Please write out every line again, starting with the line that contains "Click the number 16 above the heat exchanger" and going on through the line that contains "Mark the number 11 beside the cream pipe", and add 68 to each coordinate in the answers.

----- DATA FOR PROCESSING -----

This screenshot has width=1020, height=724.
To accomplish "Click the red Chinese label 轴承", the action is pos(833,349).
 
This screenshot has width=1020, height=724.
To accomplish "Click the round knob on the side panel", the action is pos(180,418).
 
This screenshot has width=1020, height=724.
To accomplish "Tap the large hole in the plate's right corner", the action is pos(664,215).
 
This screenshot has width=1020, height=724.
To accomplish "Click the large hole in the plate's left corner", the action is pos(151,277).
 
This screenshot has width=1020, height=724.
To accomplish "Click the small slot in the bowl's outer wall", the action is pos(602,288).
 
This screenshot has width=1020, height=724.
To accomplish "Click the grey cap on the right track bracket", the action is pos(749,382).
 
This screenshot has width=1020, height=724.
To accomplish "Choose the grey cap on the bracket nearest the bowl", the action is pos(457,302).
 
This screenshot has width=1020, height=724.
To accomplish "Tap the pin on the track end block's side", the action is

-----
----- DATA FOR PROCESSING -----

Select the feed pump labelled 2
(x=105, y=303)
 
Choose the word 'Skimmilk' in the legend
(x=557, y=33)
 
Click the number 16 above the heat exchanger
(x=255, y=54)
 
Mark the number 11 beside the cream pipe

-----

§ **THE ANSWER**
Click the number 16 above the heat exchanger
(x=323, y=122)
 
Mark the number 11 beside the cream pipe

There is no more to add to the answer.